Material supplied section start

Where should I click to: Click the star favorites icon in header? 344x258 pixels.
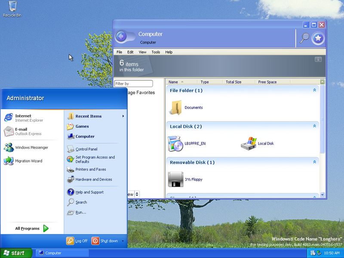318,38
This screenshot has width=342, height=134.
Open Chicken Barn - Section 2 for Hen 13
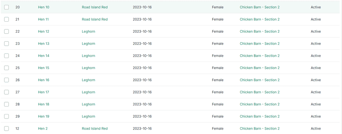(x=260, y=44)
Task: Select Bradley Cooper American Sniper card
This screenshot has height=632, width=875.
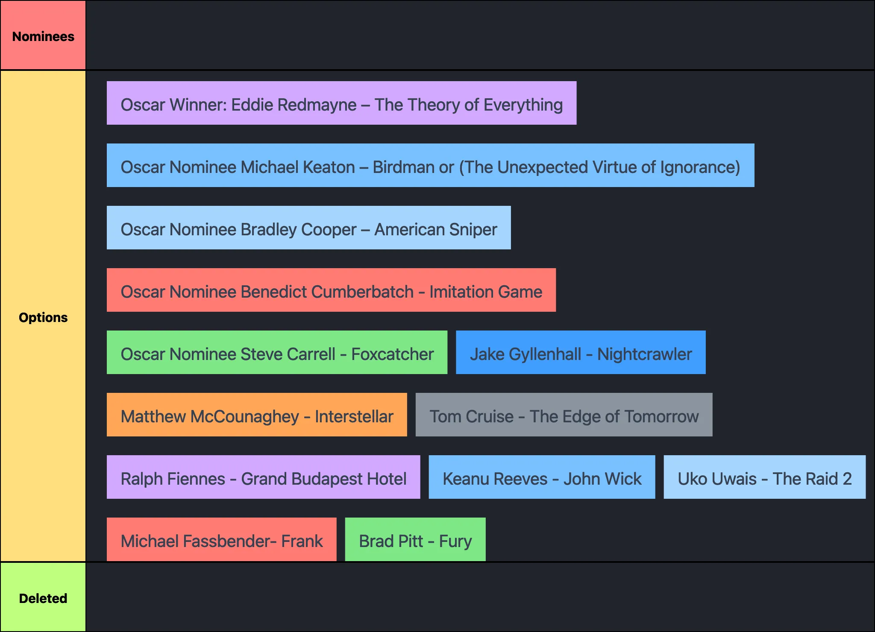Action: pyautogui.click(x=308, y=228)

Material supplied section end
Material supplied section start

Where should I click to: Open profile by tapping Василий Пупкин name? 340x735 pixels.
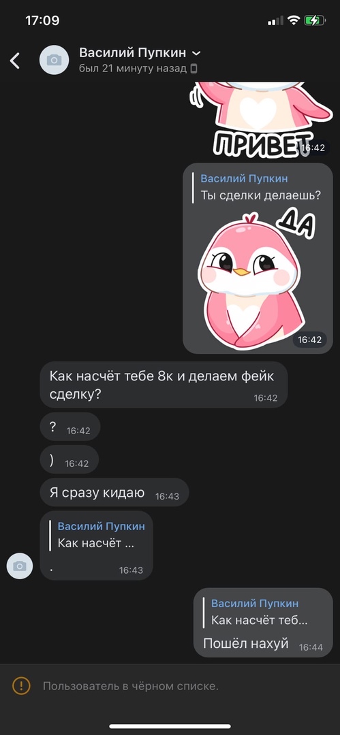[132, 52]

Material supplied section end

▶ Activity
Your answer must be the exact lines from the records above, from the one containing "Where should I click to: Click" through the one containing "Task: Select Bradley", both included, with every picture left out.

▶ Answer below
Where should I click to: Click the star favorites icon in header? 344x258 pixels.
318,38
This screenshot has width=342, height=134.
Open Chicken Barn - Section 2 for Hen 13
(x=260, y=44)
Task: Select Bradley Cooper American Sniper card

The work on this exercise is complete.